Surabhi Chura | corplaw@vinodkothari.com

There has been a growing emphasis on sustainability across various sectors including finance, especially, with a growing mandatory requirement of disclosure of sustainability practices by companies around the world. Various sustainability-linked finance products are designed to promote the ESG objectives of the borrower while providing financial solutions.
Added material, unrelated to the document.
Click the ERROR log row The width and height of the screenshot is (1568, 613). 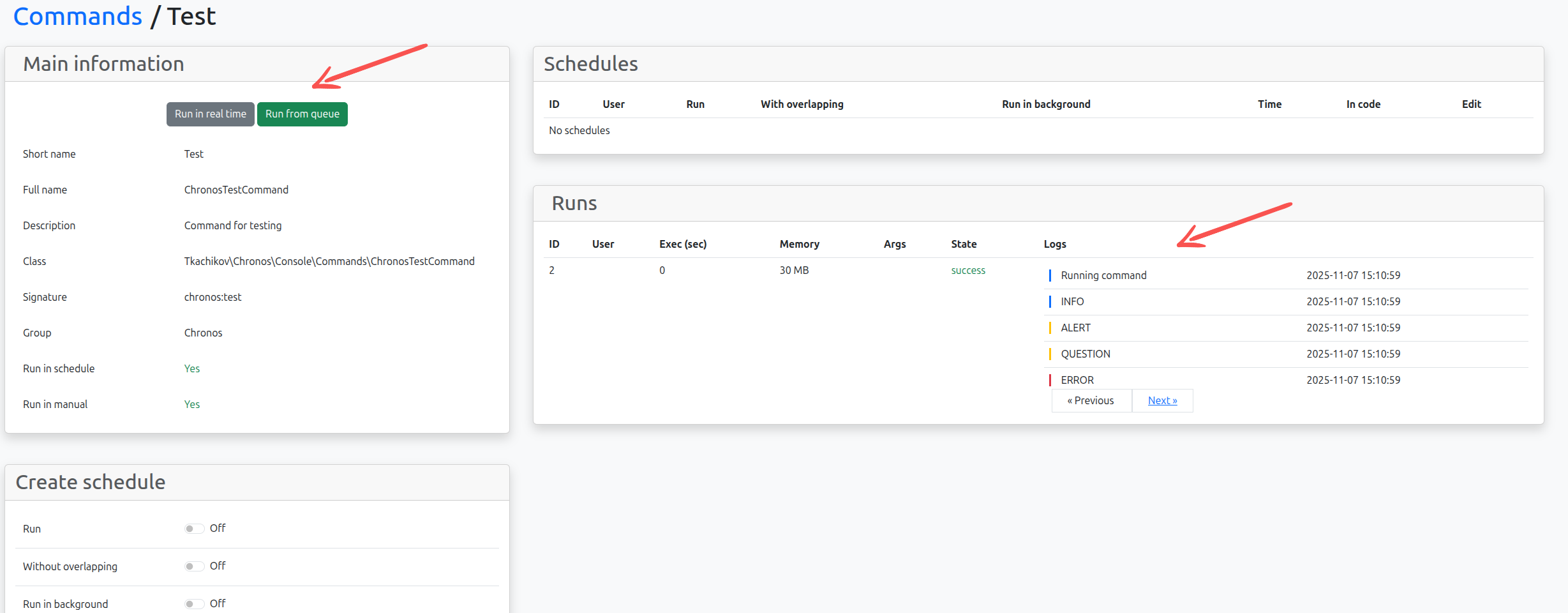coord(1077,381)
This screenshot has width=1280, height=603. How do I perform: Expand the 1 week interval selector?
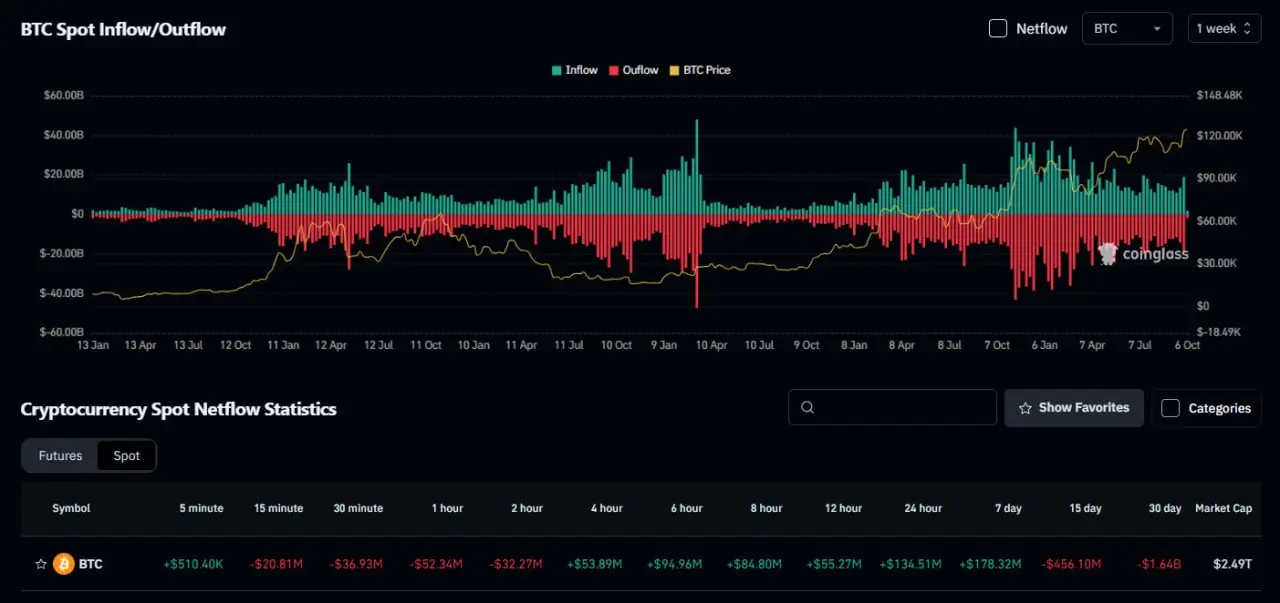pos(1223,29)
Traditionally, loans have remained the most common way of raising finance, and sustainable finance is no exception to the same. These loans may be labelled as green loans, social loans, sustainable loans etc. Various organisations have issued voluntary guiding principles around the same[1]. A commonality in these loans is the restriction on the “use of proceeds” – that are directed towards the green, social or sustainable objectives of the borrower. Another form of sustainable finance through loans is Sustainability-linked Loans (SLLs), where the loan contains certain sustainability-linked terms. Contrary to typical green finance products, which allocate funds for designated green projects or assets, SLLs align the loan conditions with the sustainability performance of the borrower.

Other instruments of raising sustainable finance can be through the issuance of labelled bonds or GSS+ bonds. Read more about the same in our article – Sustainable finance and GSS+ bonds. One of the more recent innovative ways of financing sustainability objects of the borrower can be through Sustainability-linked derivatives.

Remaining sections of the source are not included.